Document Type

Poster Presentation

Publication Date



This study focuses on panel data of 256 MLB free agent hitters under the 2006-2011 Collective Bargaining Agreement (CBA) to demonstrate that hitters, on average, increase their offensive production, measured by OPS100, during the last year of their contract and subsequently underperform the first year of the newly signed long term contract. The contract year phenomenon arises from the incentive to land a lucrative guaranteed contract for players not intending to retire. Signing a long term guaranteed contract creates an incentive to shirk (underperform) the first year of the new contract because performance and pay become unlinked and the need to boost performance for another contract is years away. A player’s intention to retire negates the incentive associated with a new contract, which mitigates the contract year boost and leads to greater shirking.
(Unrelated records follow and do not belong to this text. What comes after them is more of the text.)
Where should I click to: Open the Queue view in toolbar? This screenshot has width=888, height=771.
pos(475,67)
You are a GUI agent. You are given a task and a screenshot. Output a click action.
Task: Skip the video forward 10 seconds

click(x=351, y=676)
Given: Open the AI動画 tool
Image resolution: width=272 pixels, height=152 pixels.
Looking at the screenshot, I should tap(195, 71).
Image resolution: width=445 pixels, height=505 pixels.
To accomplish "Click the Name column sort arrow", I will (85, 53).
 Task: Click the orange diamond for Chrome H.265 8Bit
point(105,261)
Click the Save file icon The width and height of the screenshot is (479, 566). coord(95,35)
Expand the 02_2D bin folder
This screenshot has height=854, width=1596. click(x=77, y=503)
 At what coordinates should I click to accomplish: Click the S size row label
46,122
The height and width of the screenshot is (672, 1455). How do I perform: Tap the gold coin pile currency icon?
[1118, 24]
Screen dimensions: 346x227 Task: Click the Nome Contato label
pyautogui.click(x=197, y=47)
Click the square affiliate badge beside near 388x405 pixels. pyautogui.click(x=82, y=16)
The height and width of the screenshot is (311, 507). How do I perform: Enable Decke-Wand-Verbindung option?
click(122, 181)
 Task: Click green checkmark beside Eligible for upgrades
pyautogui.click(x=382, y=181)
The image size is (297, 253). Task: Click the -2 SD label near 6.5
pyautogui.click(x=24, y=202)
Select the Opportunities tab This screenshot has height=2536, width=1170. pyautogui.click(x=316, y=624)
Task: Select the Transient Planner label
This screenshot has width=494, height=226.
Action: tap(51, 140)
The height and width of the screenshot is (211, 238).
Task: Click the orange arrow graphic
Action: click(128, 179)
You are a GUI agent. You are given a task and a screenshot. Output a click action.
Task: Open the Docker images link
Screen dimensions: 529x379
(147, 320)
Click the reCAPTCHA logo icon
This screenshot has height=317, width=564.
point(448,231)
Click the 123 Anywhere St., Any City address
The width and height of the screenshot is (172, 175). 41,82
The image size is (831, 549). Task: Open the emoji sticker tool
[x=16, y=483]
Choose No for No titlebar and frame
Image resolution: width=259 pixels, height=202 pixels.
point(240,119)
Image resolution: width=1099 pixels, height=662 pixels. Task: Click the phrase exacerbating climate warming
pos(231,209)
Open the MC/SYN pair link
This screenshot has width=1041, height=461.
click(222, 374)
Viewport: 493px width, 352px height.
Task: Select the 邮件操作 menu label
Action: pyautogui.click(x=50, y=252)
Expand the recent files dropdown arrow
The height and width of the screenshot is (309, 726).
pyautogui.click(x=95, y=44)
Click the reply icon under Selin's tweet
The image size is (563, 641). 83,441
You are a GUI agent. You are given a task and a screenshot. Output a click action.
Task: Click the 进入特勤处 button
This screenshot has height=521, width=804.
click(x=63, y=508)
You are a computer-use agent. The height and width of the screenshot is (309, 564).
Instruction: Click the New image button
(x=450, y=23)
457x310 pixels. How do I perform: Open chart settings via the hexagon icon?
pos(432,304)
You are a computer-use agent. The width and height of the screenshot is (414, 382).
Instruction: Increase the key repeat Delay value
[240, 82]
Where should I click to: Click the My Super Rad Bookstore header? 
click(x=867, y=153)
Modeling OPS100 over the contract cycle requires focusing on within player behavior using seasonal statistics, intention to retire, and incorporating unobservable player traits, such as innate ability, work ethic, family background, etc. that may differ across players. Fixed effects, as opposed to OLS or pooled OLS, estimation addresses potentially biased results from omitting unobserved traits. Controlling for games played and team play-off contention, players at the end of a multiyear contract show a 6% boost in OPS100, but it declines by 1% for each percentage point increase in the probability of retiring. Players on one year contracts, however, boost their OPS100 by 13% without retirement effect. Signing a five year contract leads to a 4% drop in OPS100 during the first year of the newly signed contract and each additional year on a new contract creates another 2.5% decline in OPS100. While there is no evidence of shirking for two to four year contracts given no change in “retiring”, statistically significant shirking occurs for two to four year contracts if retiring intention increases by 8 and 3 percentage points, respectively.

These findings suggest that general managers negotiating free agent contracts may wish to sign less than five year contracts to mitigate shirking behavior and estimate the likelihood of a player retiring since it impacts future performance.


Poster presented at the Society for American Baseball Research (SABR) National Convention #45, July 2015, Chicago, IL.

Winner of 2nd place prize in the poster competition.